Model-Based Reasoning of Clinical Diagnosis in Integrative Medicine: Real-World Methodological Study of Electronic Medical Records and Natural Language Processing Methods.

作者信息

Geng Wenye, Qin Xuanfeng, Yang Tao, Cong Zhilei, Wang Zhuo, Kong Qing, Tang Zihui, Jiang Lin

机构信息

Department of Integrative Medicine, Fudan University Huashan Hospital, Shanghai, China.

Department of Neurosurgery, Fudan University Huashan Hospital, Shanghai, China.

出版信息

JMIR Med Inform. 2020 Dec 21;8(12):e23082. doi: 10.2196/23082.

DOI:10.2196/23082
PMID:33346740
原文链接:https://pmc.ncbi.nlm.nih.gov/articles/PMC7781803/
Abstract

BACKGROUND

Integrative medicine is a form of medicine that combines practices and treatments from alternative medicine with conventional medicine.

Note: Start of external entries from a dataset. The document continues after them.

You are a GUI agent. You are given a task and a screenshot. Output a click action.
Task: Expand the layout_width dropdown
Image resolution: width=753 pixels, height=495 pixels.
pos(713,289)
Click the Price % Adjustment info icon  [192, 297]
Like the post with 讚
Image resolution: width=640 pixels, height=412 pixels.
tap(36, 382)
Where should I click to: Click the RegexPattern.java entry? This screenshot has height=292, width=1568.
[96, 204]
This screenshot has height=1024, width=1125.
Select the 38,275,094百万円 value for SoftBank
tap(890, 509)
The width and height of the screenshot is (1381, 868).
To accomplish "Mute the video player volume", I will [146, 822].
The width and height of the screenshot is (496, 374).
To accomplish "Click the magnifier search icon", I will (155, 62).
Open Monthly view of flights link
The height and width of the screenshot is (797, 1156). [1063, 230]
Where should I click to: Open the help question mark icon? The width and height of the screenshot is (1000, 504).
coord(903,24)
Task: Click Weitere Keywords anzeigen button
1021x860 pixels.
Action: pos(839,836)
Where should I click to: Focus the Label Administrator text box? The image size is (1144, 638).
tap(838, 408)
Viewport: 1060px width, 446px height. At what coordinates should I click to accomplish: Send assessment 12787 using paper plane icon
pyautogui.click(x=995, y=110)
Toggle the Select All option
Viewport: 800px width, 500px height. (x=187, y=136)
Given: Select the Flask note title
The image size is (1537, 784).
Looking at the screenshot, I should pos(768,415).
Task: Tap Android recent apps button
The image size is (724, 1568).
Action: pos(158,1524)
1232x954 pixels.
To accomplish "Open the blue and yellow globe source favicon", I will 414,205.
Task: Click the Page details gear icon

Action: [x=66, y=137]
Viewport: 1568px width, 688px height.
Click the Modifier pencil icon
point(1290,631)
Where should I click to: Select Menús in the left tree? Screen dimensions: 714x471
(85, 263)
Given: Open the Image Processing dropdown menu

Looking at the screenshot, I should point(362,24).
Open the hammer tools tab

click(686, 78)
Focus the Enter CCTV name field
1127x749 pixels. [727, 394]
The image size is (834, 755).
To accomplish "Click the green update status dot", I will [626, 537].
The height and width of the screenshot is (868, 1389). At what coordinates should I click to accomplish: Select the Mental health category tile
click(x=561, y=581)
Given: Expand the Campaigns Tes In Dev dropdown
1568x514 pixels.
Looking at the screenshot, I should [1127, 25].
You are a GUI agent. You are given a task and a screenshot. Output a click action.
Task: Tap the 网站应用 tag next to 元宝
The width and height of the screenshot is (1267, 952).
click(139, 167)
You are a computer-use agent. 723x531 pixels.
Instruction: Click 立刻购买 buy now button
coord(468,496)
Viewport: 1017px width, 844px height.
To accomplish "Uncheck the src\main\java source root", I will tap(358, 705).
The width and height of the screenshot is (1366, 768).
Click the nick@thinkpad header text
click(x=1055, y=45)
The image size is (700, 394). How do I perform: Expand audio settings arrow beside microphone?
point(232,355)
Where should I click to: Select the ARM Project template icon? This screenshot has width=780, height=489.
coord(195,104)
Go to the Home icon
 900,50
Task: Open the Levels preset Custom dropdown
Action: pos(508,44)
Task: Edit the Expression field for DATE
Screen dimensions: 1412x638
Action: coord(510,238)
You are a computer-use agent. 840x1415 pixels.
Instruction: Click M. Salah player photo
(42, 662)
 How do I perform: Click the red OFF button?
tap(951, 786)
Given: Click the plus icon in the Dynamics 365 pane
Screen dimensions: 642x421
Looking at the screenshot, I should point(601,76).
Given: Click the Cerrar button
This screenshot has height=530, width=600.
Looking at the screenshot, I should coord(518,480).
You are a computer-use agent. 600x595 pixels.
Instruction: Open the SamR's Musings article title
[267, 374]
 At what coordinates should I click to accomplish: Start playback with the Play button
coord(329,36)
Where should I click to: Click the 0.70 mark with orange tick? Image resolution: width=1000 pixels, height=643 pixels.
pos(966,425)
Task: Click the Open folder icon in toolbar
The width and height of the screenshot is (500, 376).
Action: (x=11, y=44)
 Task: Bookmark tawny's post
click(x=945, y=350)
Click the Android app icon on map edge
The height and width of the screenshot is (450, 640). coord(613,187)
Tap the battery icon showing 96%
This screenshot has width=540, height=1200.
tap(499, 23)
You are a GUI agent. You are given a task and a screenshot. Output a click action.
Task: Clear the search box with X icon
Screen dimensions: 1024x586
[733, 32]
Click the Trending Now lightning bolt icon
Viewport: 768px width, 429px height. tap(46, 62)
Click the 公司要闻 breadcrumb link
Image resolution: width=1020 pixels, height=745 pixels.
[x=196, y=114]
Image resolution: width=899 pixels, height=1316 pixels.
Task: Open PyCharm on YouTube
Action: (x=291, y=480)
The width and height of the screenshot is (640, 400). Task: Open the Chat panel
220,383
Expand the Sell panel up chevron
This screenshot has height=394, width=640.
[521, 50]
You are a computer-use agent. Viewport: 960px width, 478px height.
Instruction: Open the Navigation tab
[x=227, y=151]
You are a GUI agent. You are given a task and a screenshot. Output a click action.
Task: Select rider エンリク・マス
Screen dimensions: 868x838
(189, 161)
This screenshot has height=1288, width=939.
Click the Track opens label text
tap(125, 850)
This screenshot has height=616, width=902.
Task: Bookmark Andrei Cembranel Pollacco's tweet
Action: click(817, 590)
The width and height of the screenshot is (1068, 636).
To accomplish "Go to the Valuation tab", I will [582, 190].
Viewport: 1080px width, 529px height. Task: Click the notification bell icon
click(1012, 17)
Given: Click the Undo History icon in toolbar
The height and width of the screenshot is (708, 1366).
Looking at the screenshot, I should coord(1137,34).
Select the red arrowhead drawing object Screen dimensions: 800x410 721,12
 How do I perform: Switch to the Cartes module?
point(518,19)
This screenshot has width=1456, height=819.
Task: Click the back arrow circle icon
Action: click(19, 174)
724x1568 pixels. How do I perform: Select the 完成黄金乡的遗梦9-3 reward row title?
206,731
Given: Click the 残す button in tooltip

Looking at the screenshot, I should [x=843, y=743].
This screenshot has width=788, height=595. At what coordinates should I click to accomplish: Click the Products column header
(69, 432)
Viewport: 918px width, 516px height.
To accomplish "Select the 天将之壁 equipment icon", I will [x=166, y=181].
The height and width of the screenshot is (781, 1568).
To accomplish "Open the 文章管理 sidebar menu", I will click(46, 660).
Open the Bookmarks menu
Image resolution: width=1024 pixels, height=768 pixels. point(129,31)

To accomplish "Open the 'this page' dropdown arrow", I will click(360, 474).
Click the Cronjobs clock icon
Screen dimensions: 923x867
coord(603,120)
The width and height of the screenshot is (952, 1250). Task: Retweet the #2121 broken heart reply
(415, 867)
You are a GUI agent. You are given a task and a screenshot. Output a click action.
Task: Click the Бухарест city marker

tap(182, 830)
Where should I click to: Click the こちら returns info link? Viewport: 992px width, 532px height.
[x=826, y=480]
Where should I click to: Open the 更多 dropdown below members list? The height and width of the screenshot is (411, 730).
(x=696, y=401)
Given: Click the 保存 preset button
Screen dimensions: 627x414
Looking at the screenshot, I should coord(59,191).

The diagnosis in integrative medicine involves the clinical diagnosis based on modern medicine and syndrome pattern diagnosis. Electronic medical records (EMRs) are the systematized collection of patients health information stored in a digital format that can be shared across different health care settings. Although syndrome and sign information or relative information can be extracted from the EMR and content texts can be mapped to computability vectors using natural language processing techniques, application of artificial intelligence techniques to support physicians in medical practices remains a major challenge.

OBJECTIVE

The purpose of this study was to investigate model-based reasoning (MBR) algorithms for the clinical diagnosis in integrative medicine based on EMRs and natural language processing. We also estimated the associations among the factors of sample size, number of syndrome pattern type, and diagnosis in modern medicine using the MBR algorithms.

METHODS

A total of 14,075 medical records of clinical cases were extracted from the EMRs as the development data set, and an external test data set consisting of 1000 medical records of clinical cases was extracted from independent EMRs. MBR methods based on word embedding, machine learning, and deep learning algorithms were developed for the automatic diagnosis of syndrome pattern in integrative medicine. MBR algorithms combining rule-based reasoning (RBR) were also developed. A standard evaluation metrics consisting of accuracy, precision, recall, and F1 score was used for the performance estimation of the methods. The association analyses were conducted on the sample size, number of syndrome pattern type, and diagnosis of lung diseases with the best algorithms.

RESULTS

The Word2Vec convolutional neural network (CNN) MBR algorithms showed high performance (accuracy of 0.9586 in the test data set) in the syndrome pattern diagnosis of lung diseases. The Word2Vec CNN MBR combined with RBR also showed high performance (accuracy of 0.9229 in the test data set). The diagnosis of lung diseases could enhance the performance of the Word2Vec CNN MBR algorithms. Each group sample size and syndrome pattern type affected the performance of these algorithms.

CONCLUSIONS

The MBR methods based on Word2Vec and CNN showed high performance in the syndrome pattern diagnosis of lung diseases in integrative medicine. The parameters of each group's sample size, syndrome pattern type, and diagnosis of lung diseases were associated with the performance of the methods.

TRIAL REGISTRATION

ClinicalTrials.gov NCT03274908; https://clinicaltrials.gov/ct2/show/NCT03274908.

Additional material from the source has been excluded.